Ricordate la storia di Alessandra Gavazza? In un articolo pubblicato sul "Tirreno" la scorsa estate, intitolato Annullata l’assunzione della ricercatrice. È la moglie di un prof del dipartimento si raccontava la vicenda della candidata esclusa dalla selezione al concorso di Clinica veterinaria bandito dall'Università di Pisa. Aveva vinto al Consiglio di Stato (che aveva ribaltato la decisione del Tar) perché era stata palesemente violata la legge Gelmini contro il nepotismo. Il messaggio del massimo consesso della magistratura amministrativa al mondo accademico era stato cristallino: l’assunzione della moglie (prima convivente) di un professore di ruolo nello stesso dipartimento del coniuge va contro la legge e va dunque sanzionata.
Qualche giorno fa, con una sentenza davvero coraggiosa e di fondamentale importanza, il Consiglio di Stato è tornato sulla problematica dei rapporti di convivenza tra candidato e membro del Consiglio di Dipartimento, dopo la sentenza della Corte costituzionale n. 78/2019 (9 aprile), relativizzandone la portata: il coniugio e anche la "convivenza more uxorio" sono stati chiaramente considerati, in questo caso, elementi di conflitto di interesse rispetto ad una imparzialità di valutazione ad un concorso universitario.
I giudici hanno dichiarato nulli, in sede di ottemperanza, gli atti di revoca del bando del concorso universitario da ricercatore a tempo indeterminato per il settore scientifico disciplinare VET/08 “Clinica medica veterinaria”, precedentemente annullato (nel risultato stabilito dalla commissione) dallo stesso Consiglio di Stato.
Ma cosa era accaduto, dunque, dopo l'esito favorevole della sentenza amministrativa ad Alessandra Gavazza?
In sostanza, dopo l'esito del ricorso, l'Università di Pisa ha comunicato alla candidata l'avvio di un procedimento di revoca del bando di concorso motivato dall'ateneo per il fatto che il Consiglio del Dipartimento di Scienze Veterinarie aveva deliberato parere negativo circa la sussistenza di un interesse alla ripetizione della procedura di valutazione. A quel punto il rettore aveva revocato il concorso. Come dire: ok, avevamo scherzato.
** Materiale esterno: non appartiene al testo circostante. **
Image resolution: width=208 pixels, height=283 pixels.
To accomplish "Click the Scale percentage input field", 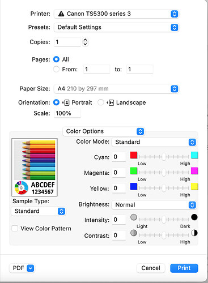I will pyautogui.click(x=67, y=113).
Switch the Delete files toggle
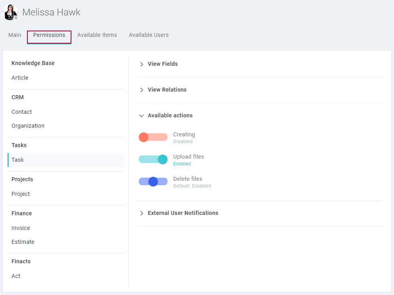This screenshot has width=394, height=295. pyautogui.click(x=153, y=182)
La collega allora è stata costretta ad un nuovo ricorso per ottemperanza per far condannare l'Amministrazione all’adozione di un provvedimento di riconvocazione di una commissione giudicatrice di nuova composizione, nonché per la dichiarazione di estinzione del rapporto di lavoro della controinteressata, ancora in essere sulla base di provvedimenti annullati.
Il Consiglio di Stato ha ribaltato, dunque, l'annullamento del bando del concorso stabilito dall'ateneo, sulla base del principio giuridico per cui "la durata del processo (in particolare amministrativo) non deve andare a danno della parte attaccante che ha ragione atteso che, diversamente opinando, alla parte convenuta/resistente, che ha torto".
In sostanza, secondo i giudici, l'ateneo non può annullare un concorso qualora esso stesso vada in porto con un risultato ed un esito illegittimo (o magari anche predeterminato). Rilevante appare il passaggio della sentenza nel quale si legge: "né a diverse conclusioni può portare la recente sentenza della Consulta n. 78 del 2019, avente ad oggetto il rapporto di coniugio".
L'Associazione, a seguito di importanti pronunciamenti come questo, invita tutti gli iscritti e i candidati ai concorsi universitari a rivolgersi in caso di procedure viziate da irregolarità - qualora ce ne siano gli elementi - alla giustizia amministrativa, per incentivare comportamenti più corretti da parte delle commissioni e per innescare dei precedenti giuridici affinché si dia vita un percorso e ad un meccanismo di reclutamento più trasparente.